法人税の確定申告でおすすめの税理士をどう選ぶか、私自身が2026年の法人設立時に3社と面談し、5つの基準で比較した実体験からお伝えします。AFP・宅地建物取引士として保険×税務の相談に長年携わってきた私でも、いざ自分の法人となると迷いました。その経験をもとに、税理士選びで後悔しないためのポイントを具体的に解説します。
法人税申告を税理士に依頼すべき理由と1人社長の現実
個人の確定申告とは次元が違う複雑さがある
個人事業主の確定申告と法人税申告は、難易度がまったく別物です。
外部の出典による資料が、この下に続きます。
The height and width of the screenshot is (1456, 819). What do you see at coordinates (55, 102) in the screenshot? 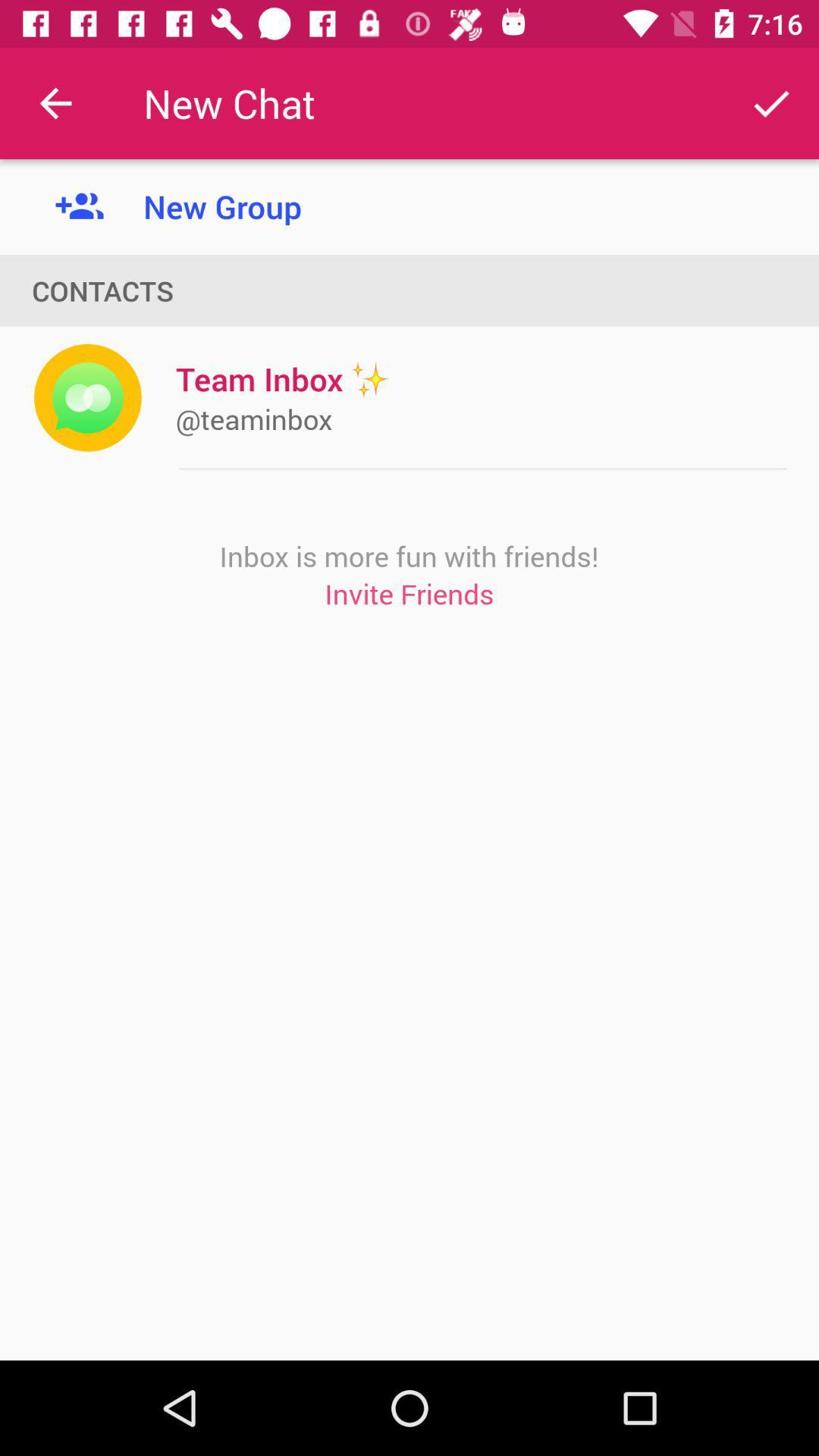
I see `icon to the left of new group icon` at bounding box center [55, 102].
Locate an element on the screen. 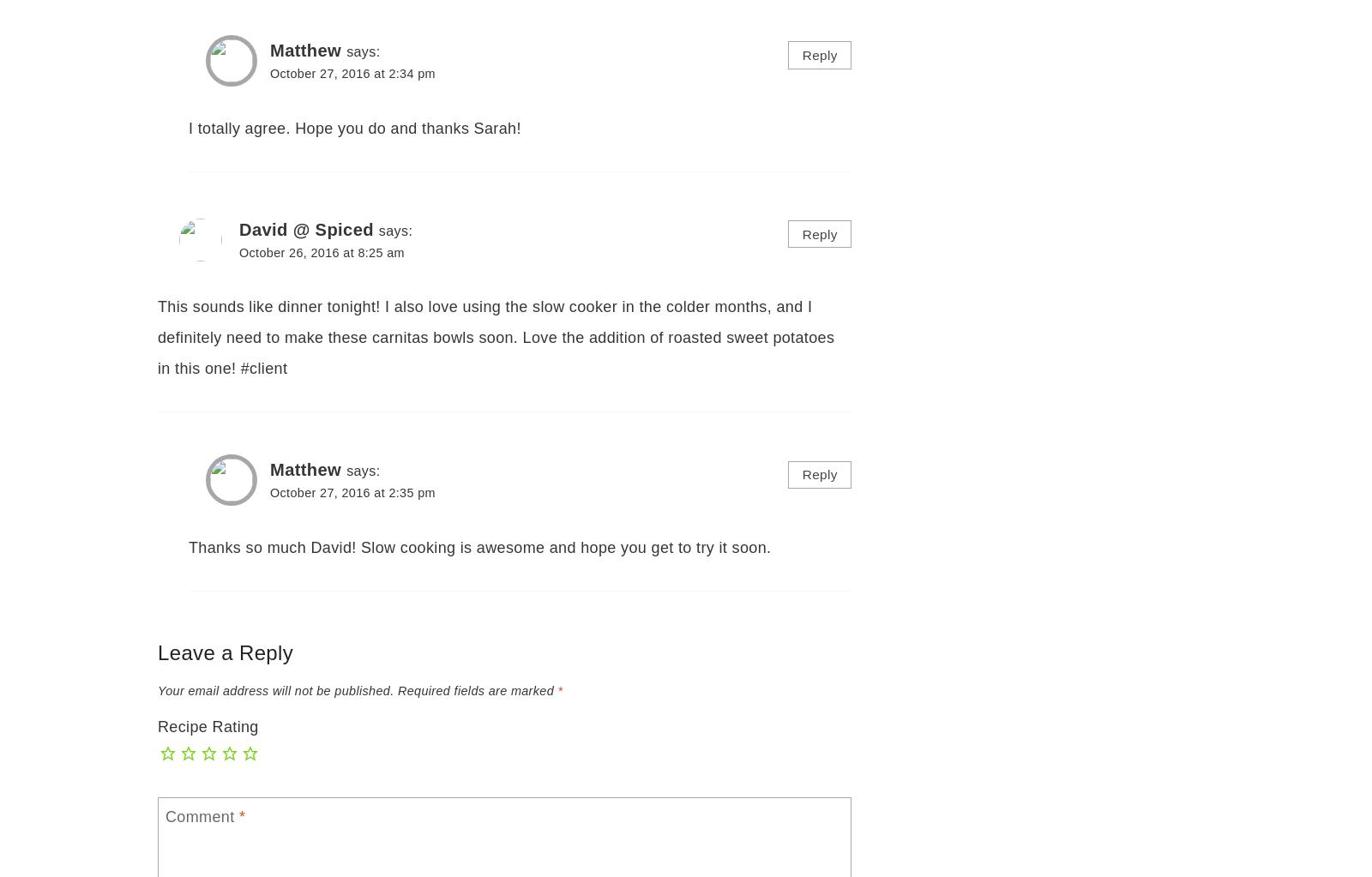 The image size is (1372, 877). 'This sounds like dinner tonight!  I also love using the slow cooker in the colder months, and I definitely need to make these carnitas bowls soon.  Love the addition of roasted sweet potatoes in this one! #client' is located at coordinates (495, 336).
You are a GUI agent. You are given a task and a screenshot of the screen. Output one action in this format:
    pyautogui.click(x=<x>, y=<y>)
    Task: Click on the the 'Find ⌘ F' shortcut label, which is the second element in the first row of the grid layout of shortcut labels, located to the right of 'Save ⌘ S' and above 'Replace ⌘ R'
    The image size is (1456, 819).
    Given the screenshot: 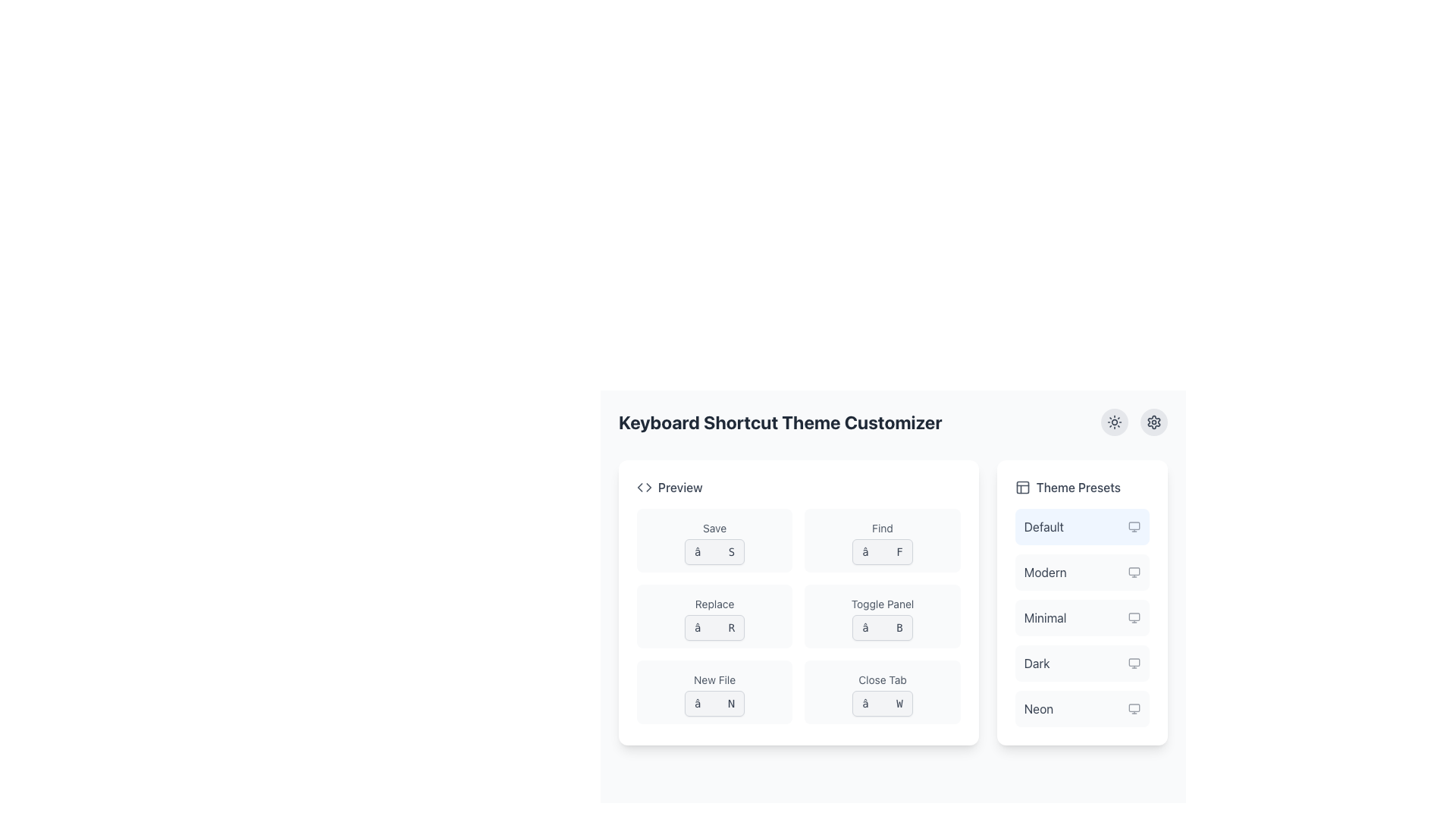 What is the action you would take?
    pyautogui.click(x=882, y=540)
    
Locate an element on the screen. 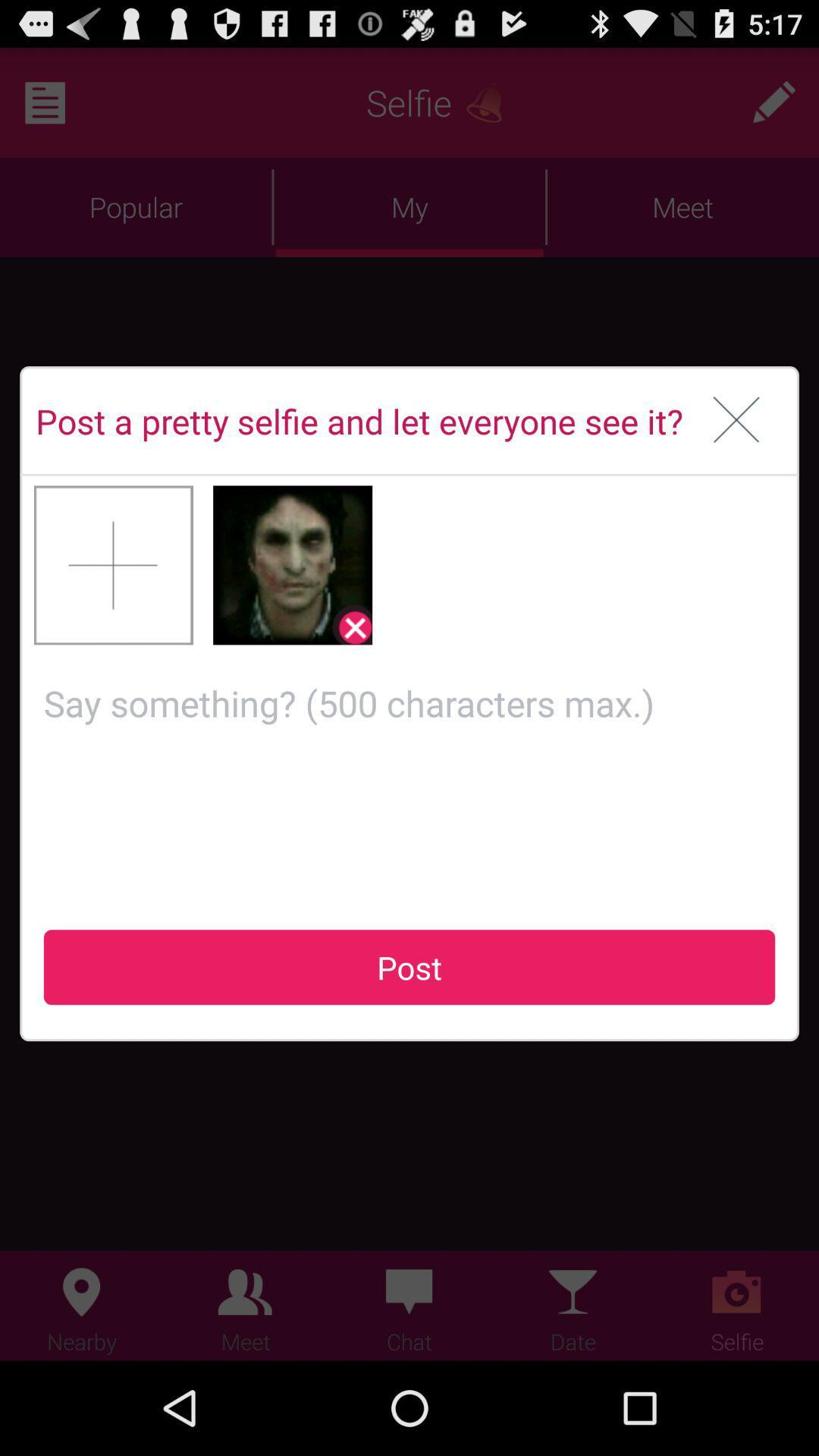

法人税法に基づく別表作成、消費税法上の課税売上割合の計算、さらに法人住民税・法人事業税の申告書を並行して仕上げなければなりません。私が最初に申告書類一式を税理士から見せてもらった時、A4用紙20枚超の書類の束に正直驚きました。
1人社長の場合、これをすべて自分でこなしながら本業を回すのは現実的ではありません。申告期限は事業年度終了後2か月以内(法人税法第74条)が原則で、延長申請をしても3か月が上限です。期限を1日でも超えると無申告加算税や延滞税が発生します。税務面のミスは経営の信頼に直結するため、専門家への依頼は選択肢ではなく前提と考えるべきです。
自分でできる範囲と税理士に任せるべき範囲の線引き
私がAFPとして経営者の相談を受けてきた経験から言うと、経営者が自分でやれるのは「日常の記帳・領収書整理・請求書管理」までです。月次の帳簿をクラウド会計(freeeやマネーフォワードクラウド)で整理することは経営者側でもできます。しかし、決算整理仕訳・税務申告書の作成・税務調査対応は税理士の独占業務です(税理士法第2条)。
この線引きを最初に明確にしておくと、顧問契約の範囲と料金の交渉もスムーズになります。私自身、記帳は自分でやることを前提に税理士と契約したため、月次顧問料を抑えることができました。ただし、記帳精度が低いと税理士の修正作業が増え、結果的に追加費用が発生するケースもあるため注意が必要です。
私が3社と面談して気づいたおすすめ税理士の5つの選定基準
法人設立直後に3事務所へ問い合わせた実際の流れ
2026年に都内で法人を設立した際、私は税理士紹介サービスを含む3つのルートで税理士事務所に接触しました。それぞれ初回面談(無料)を実施し、見積もりを取り比較した結果、最終的に1社と顧問契約を締結しました。
面談では事前に用意した質問リストを持参し、①申告料金の内訳、②対応業種(インバウンド民泊)の経験有無、③連絡手段とレスポンス速度、④税務調査対応の方針、⑤クラウド会計への対応可否、の5点を必ず確認しました。この5点が、私が税理士選びで重視した基準そのものです。
5つの選定基準と各事務所の比較で見えた差
① 業種特化の経験があるか
民泊・不動産収入がある法人の場合、消費税の簡易課税制度の適用区分や、インバウンド対応の非課税売上の取り扱いなど、一般の法人とは異なる論点が出てきます。3社のうち1社は「民泊は経験が少ない」と正直に話してくれました。その誠実さは評価しましたが、専門性を優先して別の事務所を選びました。
② 料金体系が明確か
税理士費用は「月次顧問料+決算申告料」の二本立てが一般的です。私が取得した3社の見積もりは、月次顧問料が月2万〜4万円、決算申告料が15万〜30万円の範囲でした。料金差の理由を聞くと、記帳代行の有無・訪問回数・税務調査立会いの含否で変わるとのことでした。
③ レスポンスの速さ
1人社長にとって税理士はほぼ唯一の税務の相談窓口です。問い合わせへの返答が遅い事務所は、繁忙期(3月・5月)にさらに対応が滞る傾向があります。私は面談後に質問メールを送り、返答速度で事務所の対応力を測りました。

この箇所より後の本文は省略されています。